Nuclear power may never reach it's potential. Science knows how to make the power work. We can bomb things, drive a ship across the sea, and produce huge amounts of electricity. That's the good side. On the bad side we know how to use nuclear power destroy every living thing on the planet. France, for example, manufactures most of it's electrical power using nuclear energy. The process creates dangerous nuclear waste. What is France doing with it? Is it shipped out of the country? Buried deep in the ground? Contained in storage containers? The options are endless, but however they are disposing of the nuclear waste, it still threatens the entire planet. What ever they are doing is simply a holding of the danger into the future. They are passing the problem, the danger, on to future generations. So is America - and all of the other "nuclear nations".

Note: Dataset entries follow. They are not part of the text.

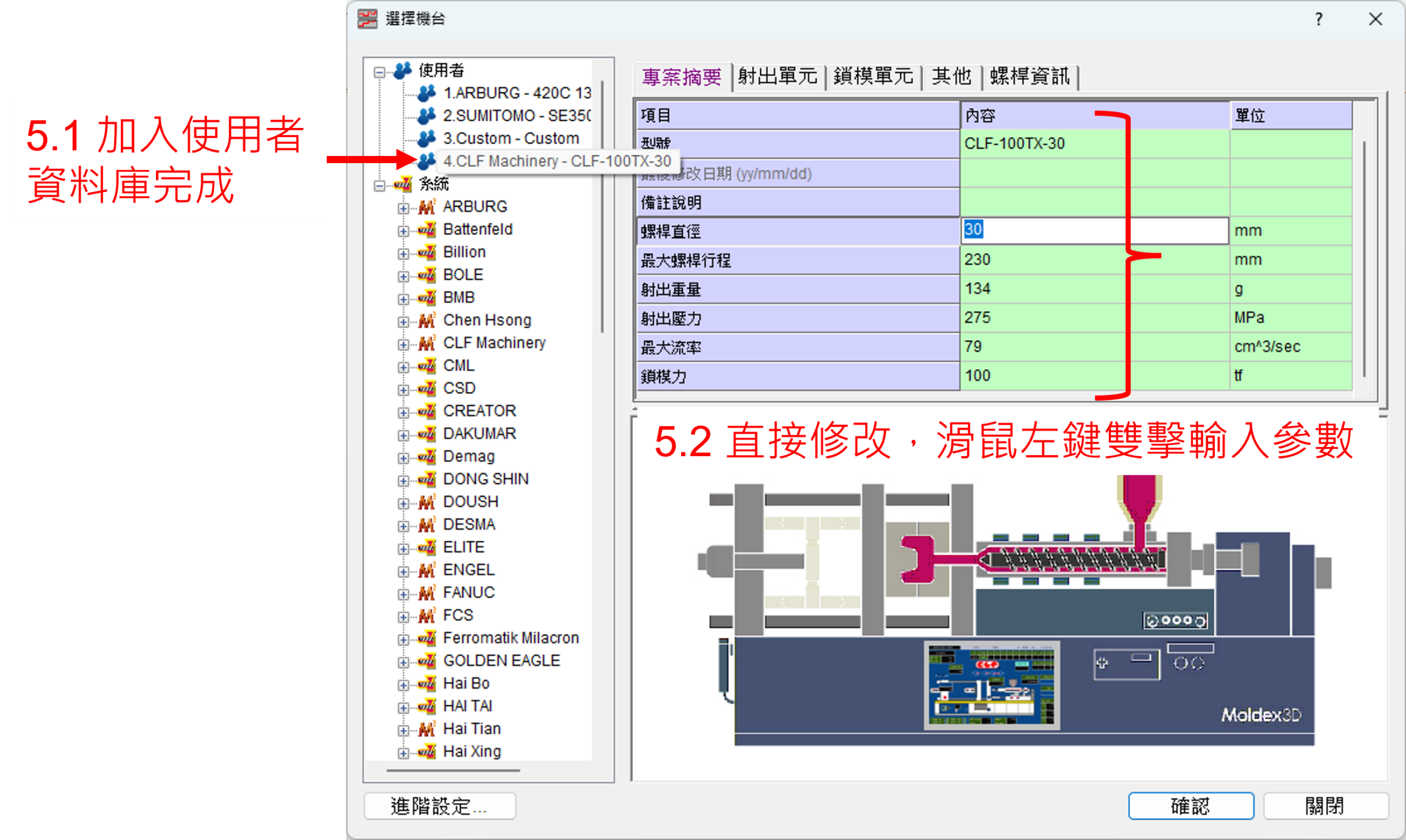Viewport: 1406px width, 840px height.
Task: Click the Battenfeld manufacturer icon
Action: [x=427, y=229]
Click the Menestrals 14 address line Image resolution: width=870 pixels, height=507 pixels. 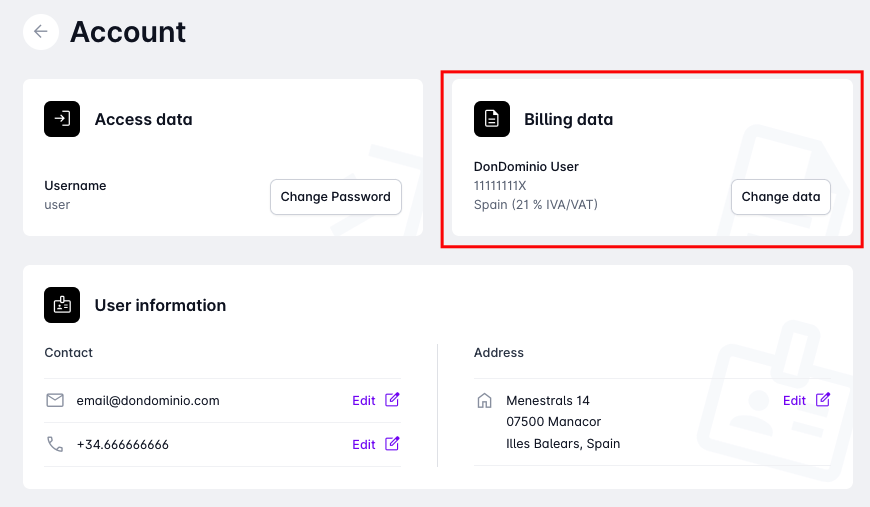coord(548,401)
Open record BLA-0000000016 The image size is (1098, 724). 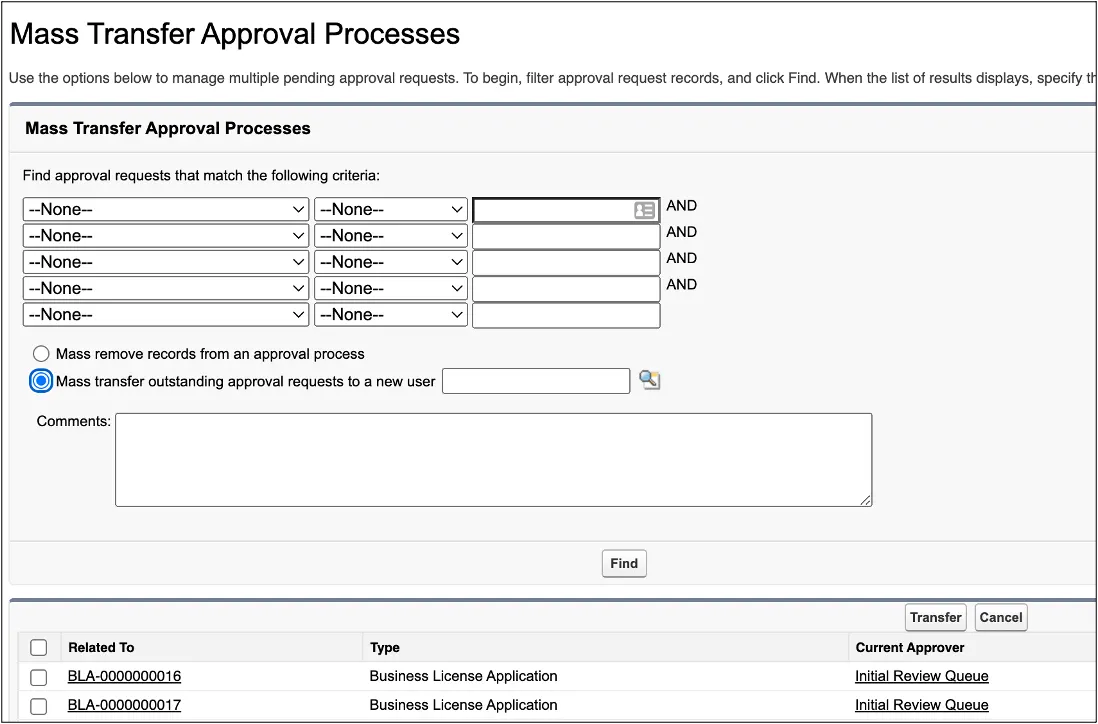tap(124, 676)
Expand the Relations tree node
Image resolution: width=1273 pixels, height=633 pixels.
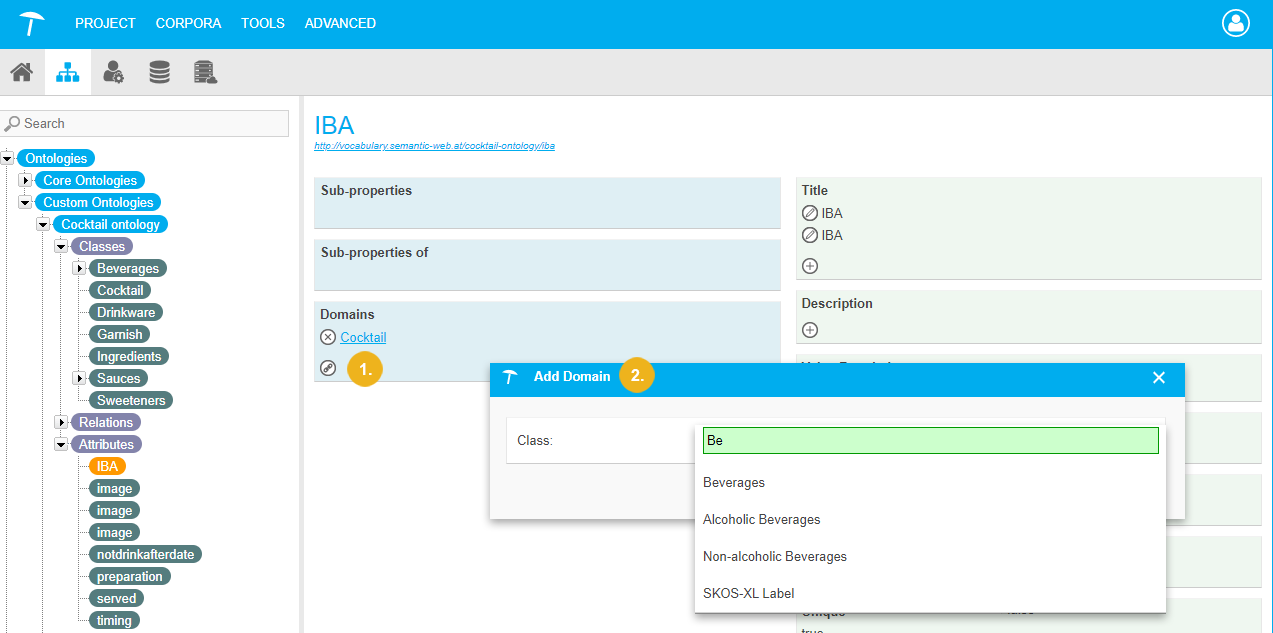62,423

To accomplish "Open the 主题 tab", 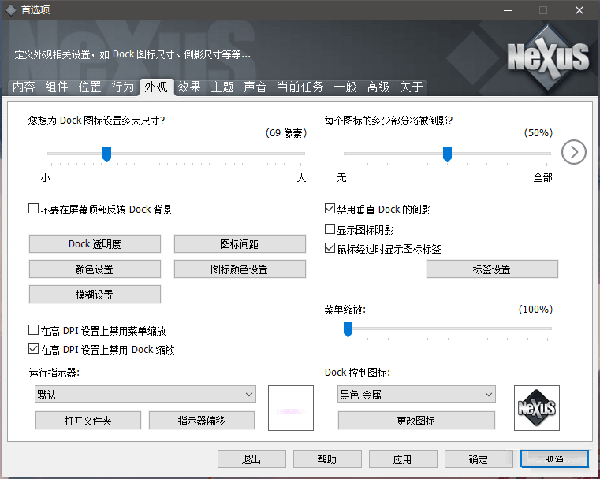I will 222,87.
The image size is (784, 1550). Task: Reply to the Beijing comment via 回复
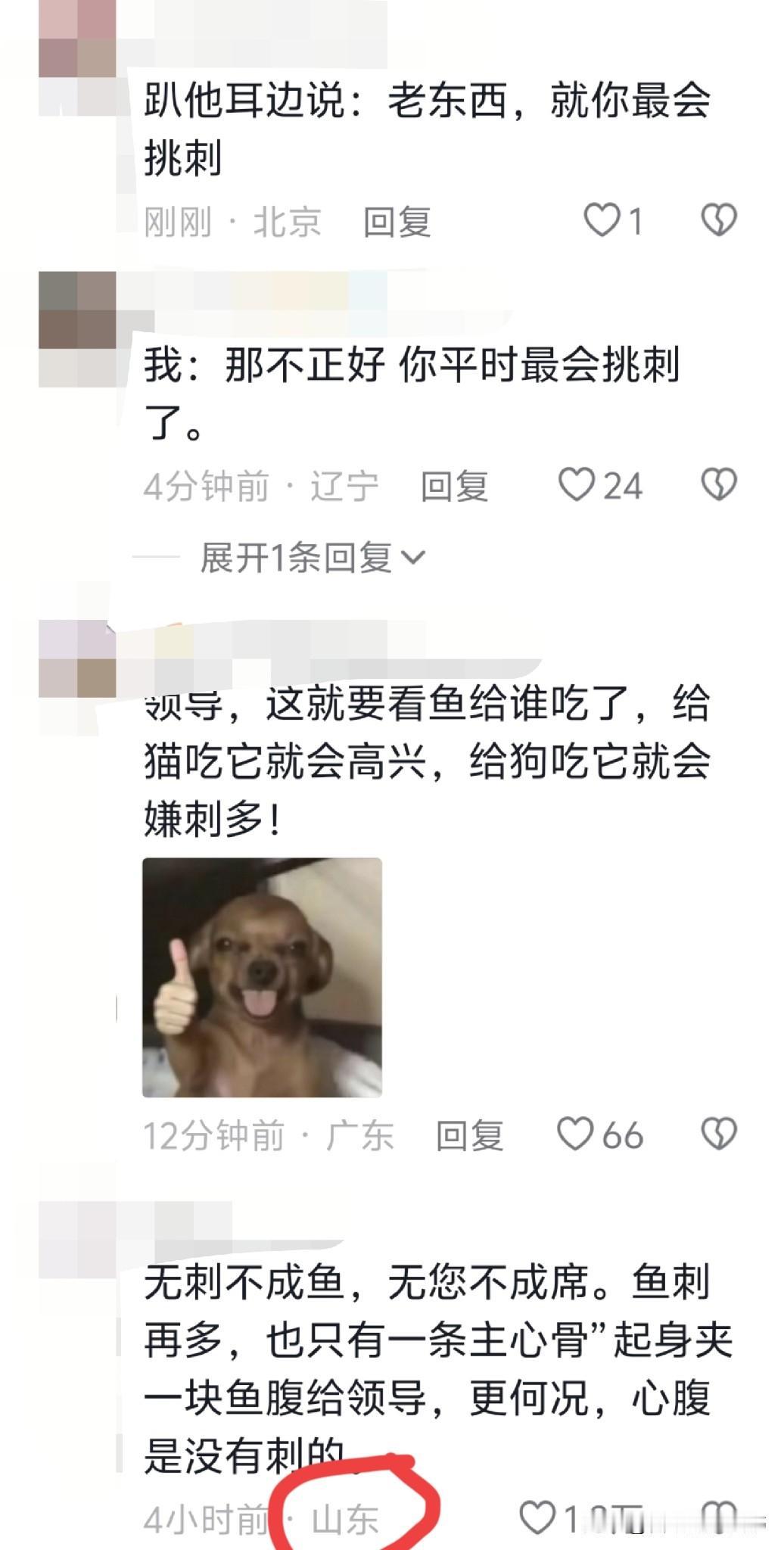pyautogui.click(x=397, y=222)
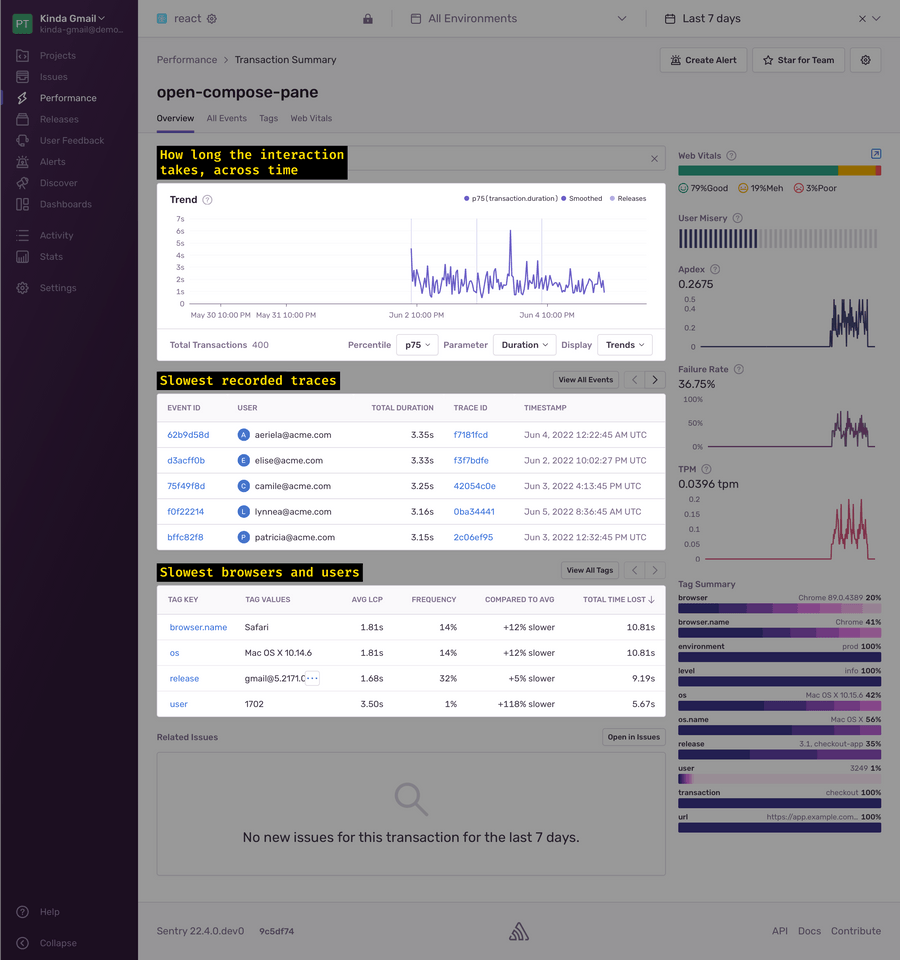Screen dimensions: 900x960
Task: Open the All Environments selector
Action: (x=518, y=18)
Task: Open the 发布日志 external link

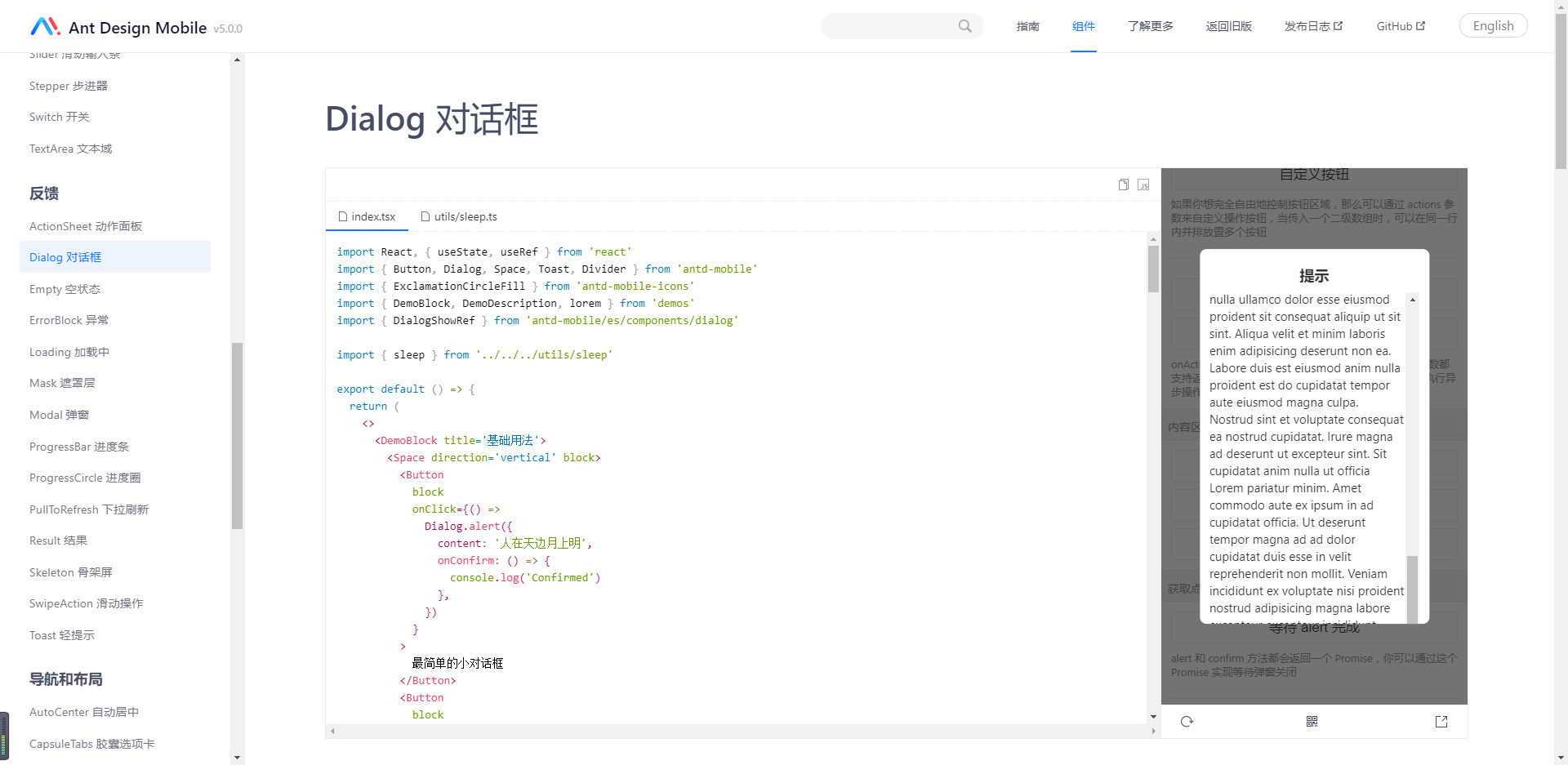Action: [x=1312, y=26]
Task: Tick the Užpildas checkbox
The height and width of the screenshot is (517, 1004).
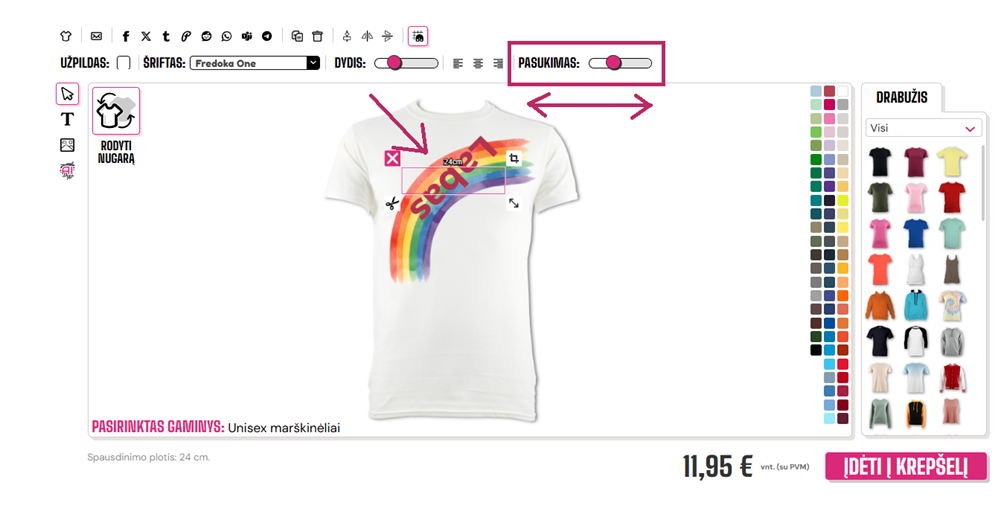Action: point(124,63)
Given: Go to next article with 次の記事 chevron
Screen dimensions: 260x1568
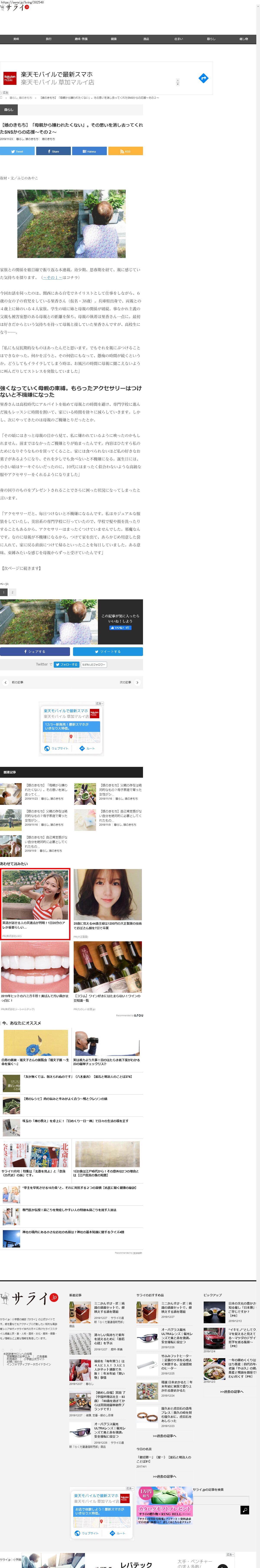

Should this be a concern for humanity?
In America, billions of our tax dollars subsidize energy production. The division of dollars per megawatt hour is interesting:
- Natural gas, oil, and coal . . . . . .$0.64
- Hydropower . . . . . . . . . . . . . . $0.82
- Nuclear . . . . . . . . . .. . . . . . . $3.14
- Wind . . . . . . . . . . . .. . . . . . $56.29
- Solar . . . . . . . . . . . . .. . . . . $775.64
In America (and probably France and other nuclear nations) environmentalists search for the most environment friendly power source. The way to produce adequate nuclear power is known and efficiently economical. It could reduce our dependence on of fuels found in the ground. We are rapidly moving away form nuclear power development for two significant reasons:
- Science does not know how to contain nuclear power to protect the environment and humanity.
- Science does not know how to safely dispose of nuclear waste.
Is anyone working to solve these problems?